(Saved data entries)
Start of Block

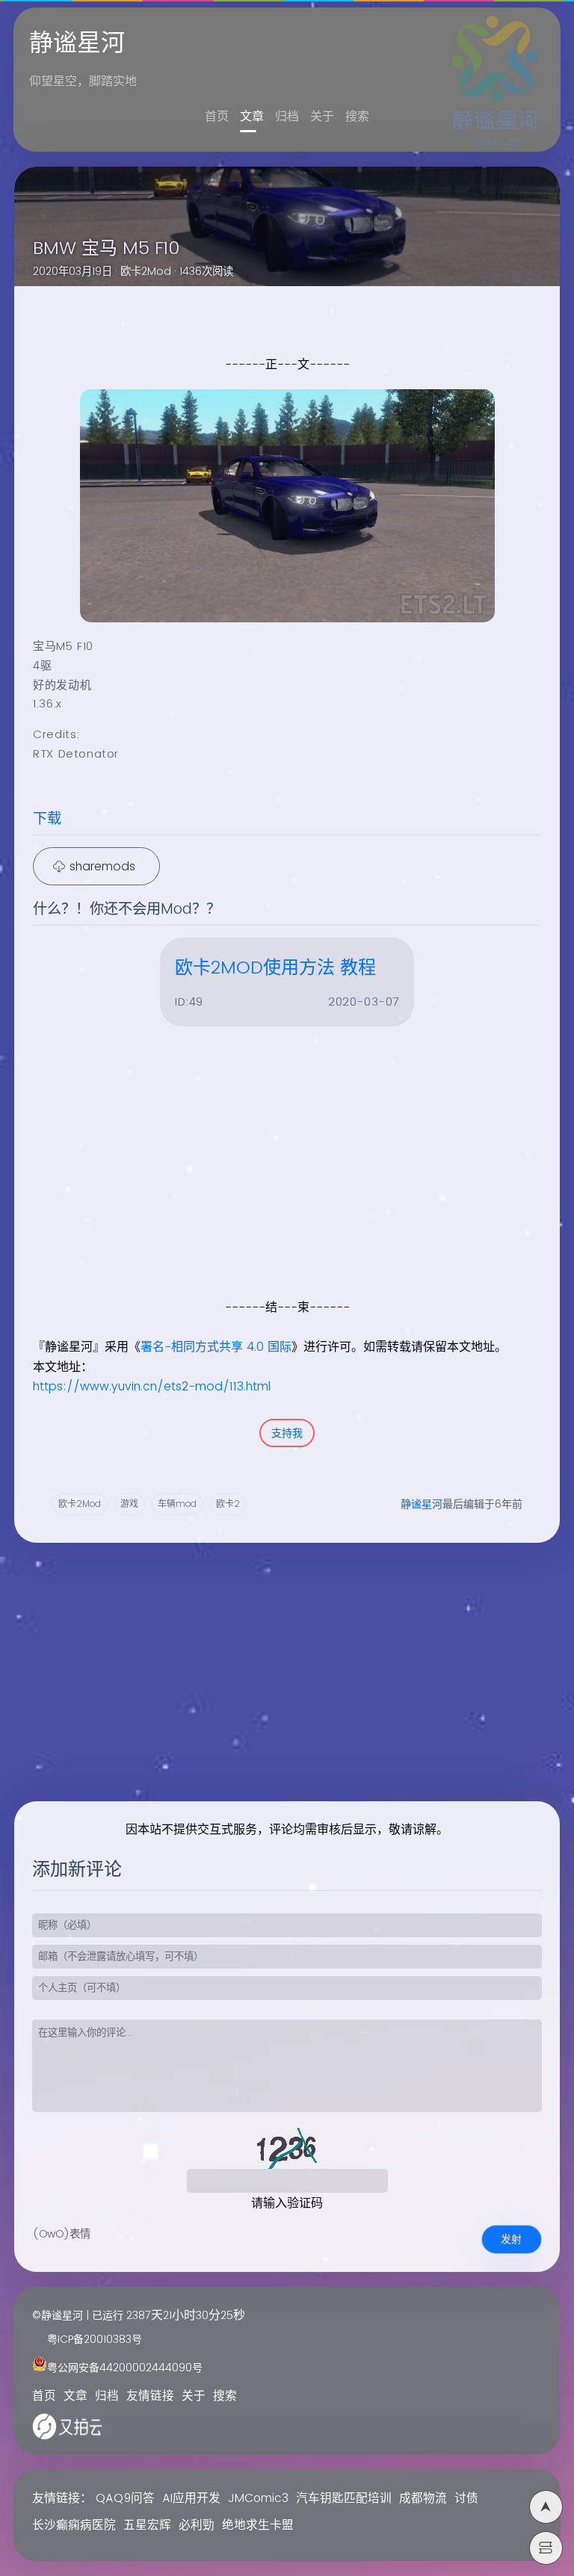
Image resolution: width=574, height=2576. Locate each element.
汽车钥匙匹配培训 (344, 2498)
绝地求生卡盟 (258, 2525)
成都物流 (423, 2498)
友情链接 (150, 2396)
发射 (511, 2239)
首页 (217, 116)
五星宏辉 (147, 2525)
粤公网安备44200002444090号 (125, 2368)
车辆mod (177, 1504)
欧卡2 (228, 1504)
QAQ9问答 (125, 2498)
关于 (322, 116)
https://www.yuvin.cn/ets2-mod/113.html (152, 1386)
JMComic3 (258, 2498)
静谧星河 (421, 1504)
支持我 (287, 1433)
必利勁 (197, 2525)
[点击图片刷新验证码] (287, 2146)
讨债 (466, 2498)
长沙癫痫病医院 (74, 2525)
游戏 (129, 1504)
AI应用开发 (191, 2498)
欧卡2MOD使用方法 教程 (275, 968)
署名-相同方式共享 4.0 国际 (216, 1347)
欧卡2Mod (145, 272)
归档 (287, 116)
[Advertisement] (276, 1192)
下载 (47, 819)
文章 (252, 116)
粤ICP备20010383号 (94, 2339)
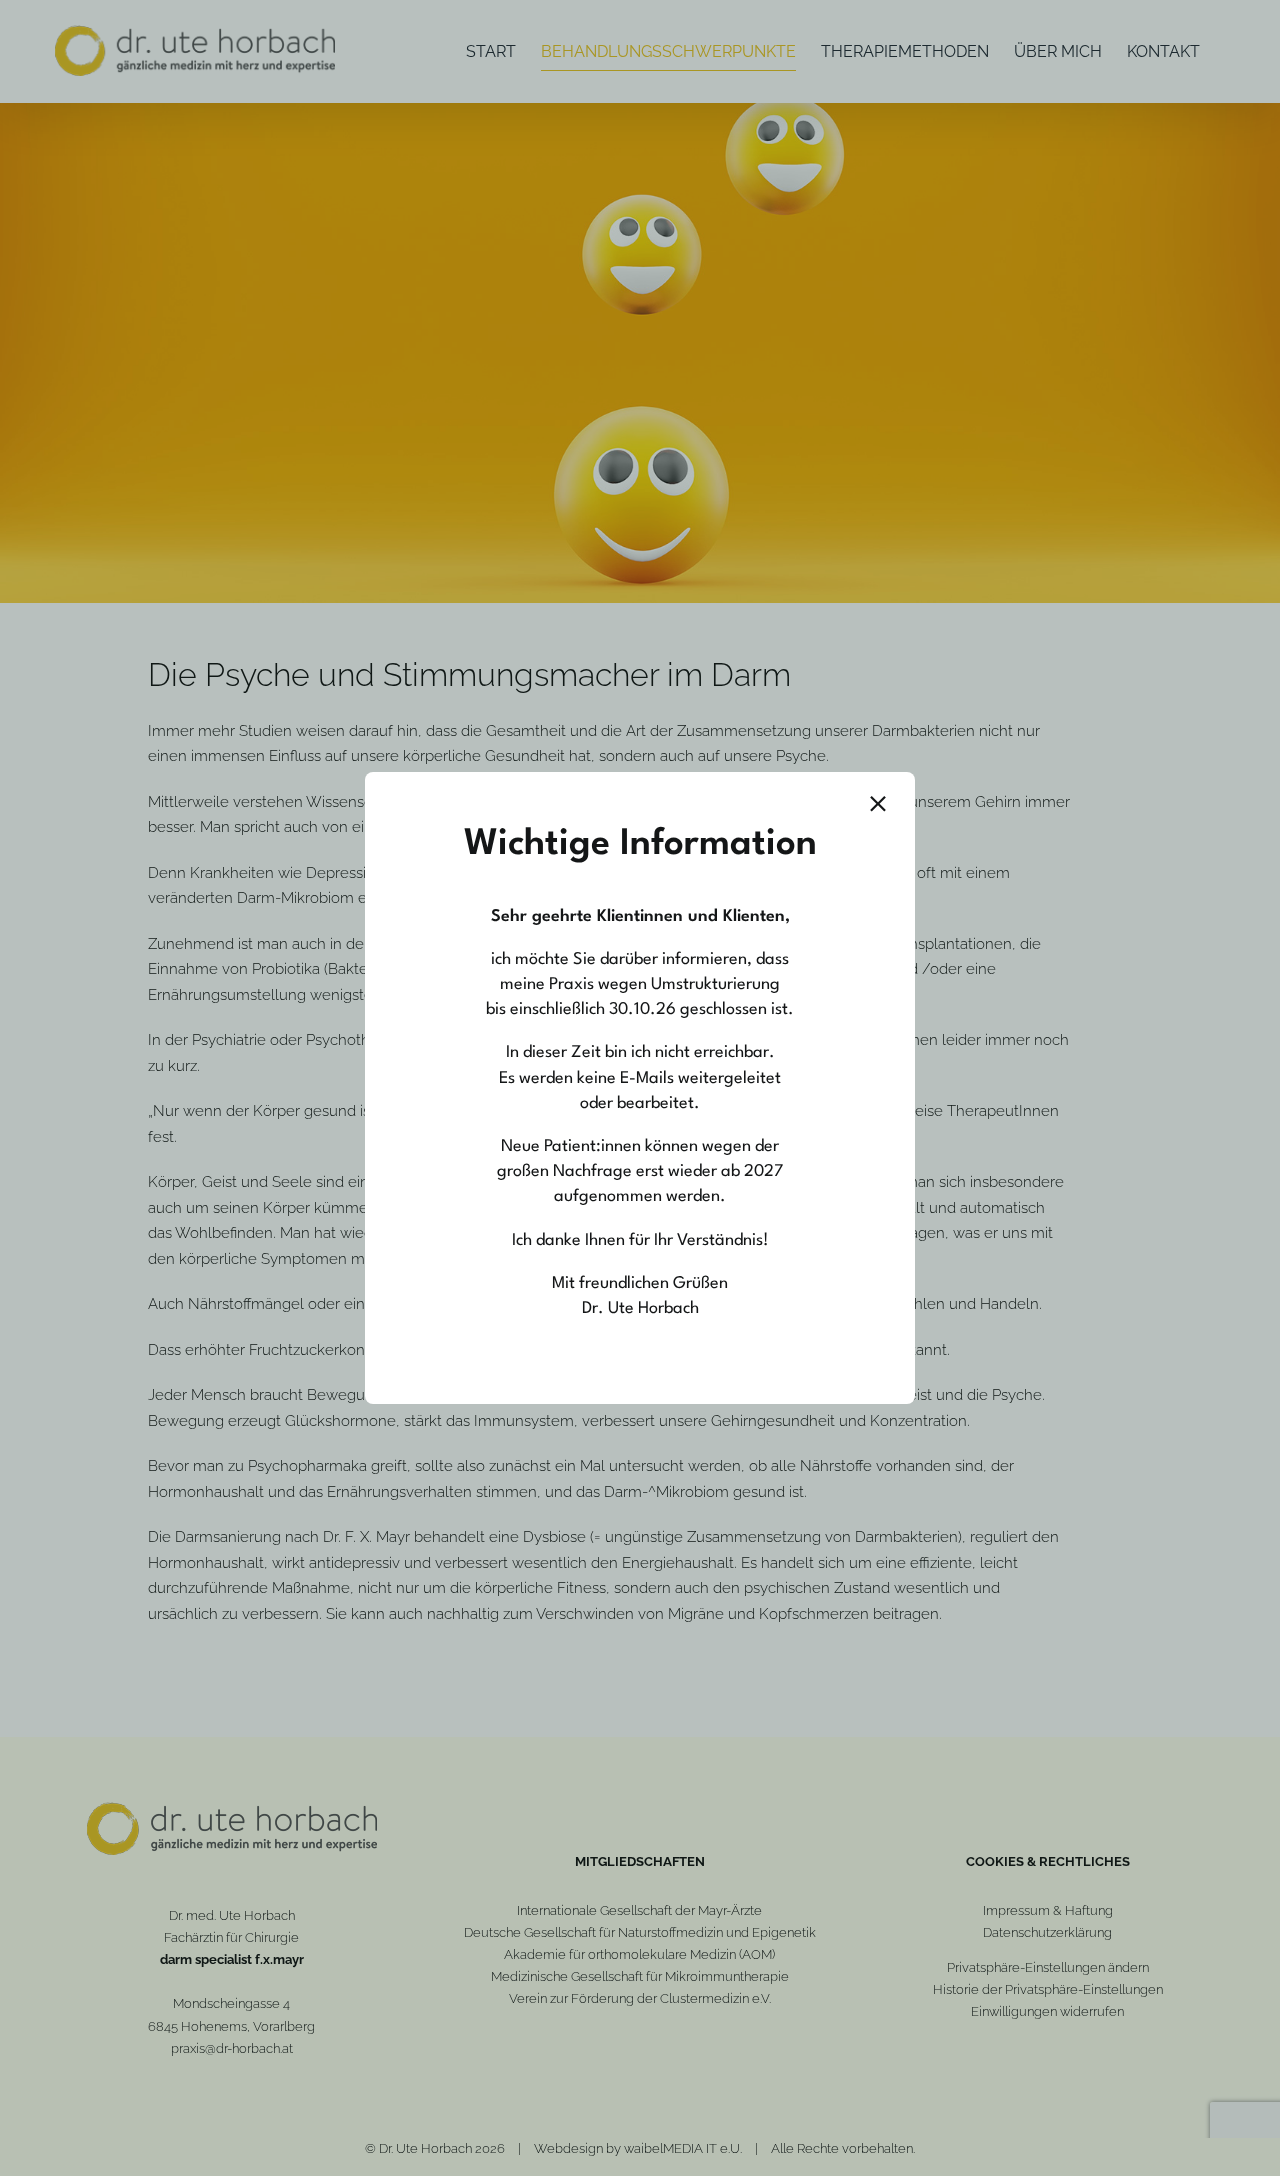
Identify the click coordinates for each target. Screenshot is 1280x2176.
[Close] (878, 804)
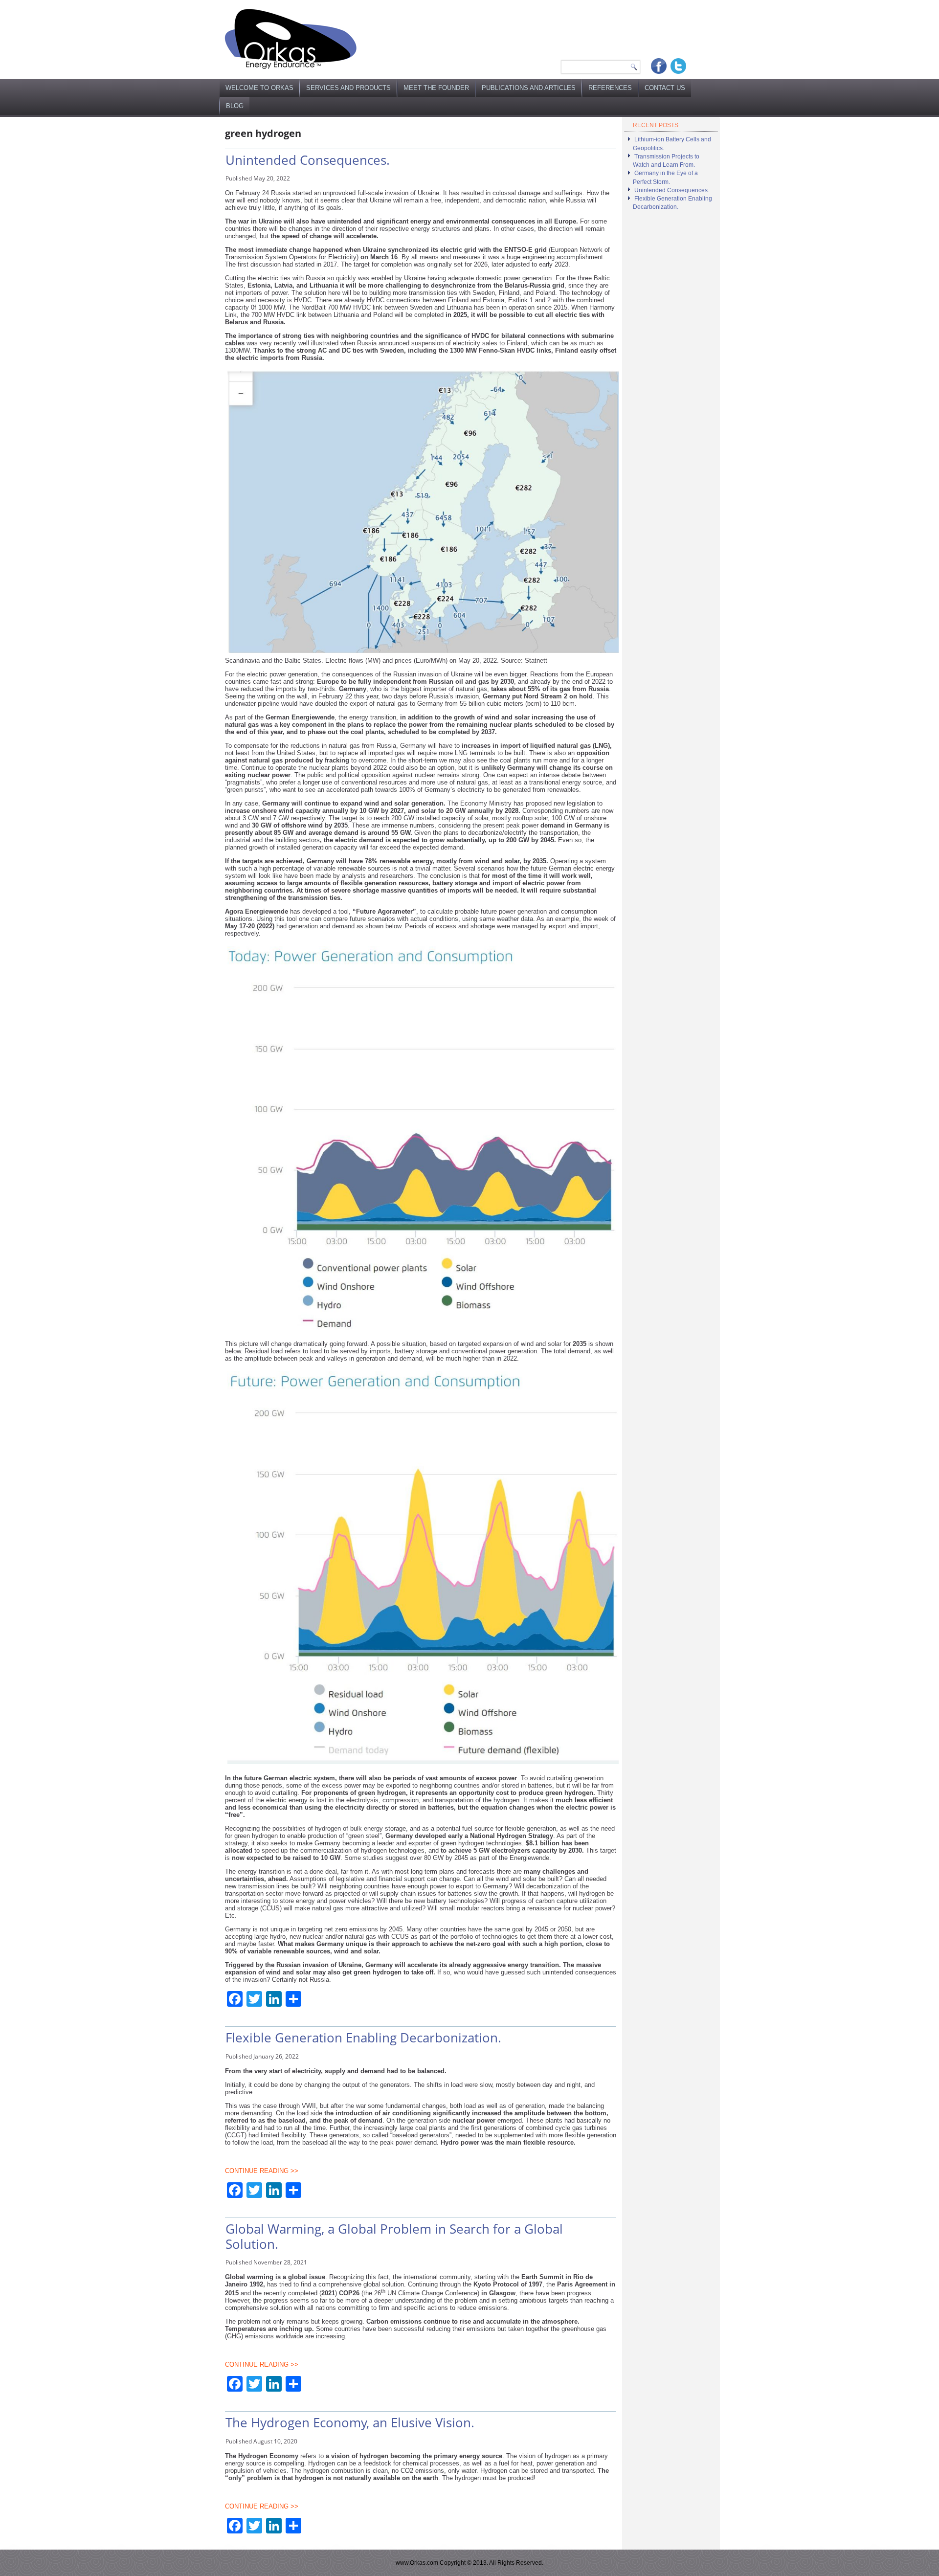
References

End of Block

Each record above must be set down again unchanged, with its pictures left out.

Image resolution: width=574, height=2576. Locate each element.
汽车钥匙匹配培训 (344, 2498)
绝地求生卡盟 (258, 2525)
成都物流 (423, 2498)
友情链接 (150, 2396)
发射 (511, 2239)
首页 (217, 116)
五星宏辉 (147, 2525)
粤公网安备44200002444090号 (125, 2368)
车辆mod (177, 1504)
欧卡2 (228, 1504)
QAQ9问答 (125, 2498)
关于 (322, 116)
https://www.yuvin.cn/ets2-mod/113.html (152, 1386)
JMComic3 (258, 2498)
静谧星河 (421, 1504)
支持我 (287, 1433)
必利勁 (197, 2525)
[点击图片刷新验证码] (287, 2146)
讨债 (466, 2498)
长沙癫痫病医院 (74, 2525)
游戏 (129, 1504)
AI应用开发 (191, 2498)
欧卡2MOD使用方法 教程 (275, 968)
署名-相同方式共享 4.0 国际 (216, 1347)
欧卡2Mod (145, 272)
归档 (287, 116)
[Advertisement] (276, 1192)
下载 (47, 819)
文章 (252, 116)
粤ICP备20010383号 (94, 2339)
Identify the click coordinates for each target. Screenshot is 1280x2176.
[Close] (878, 804)
References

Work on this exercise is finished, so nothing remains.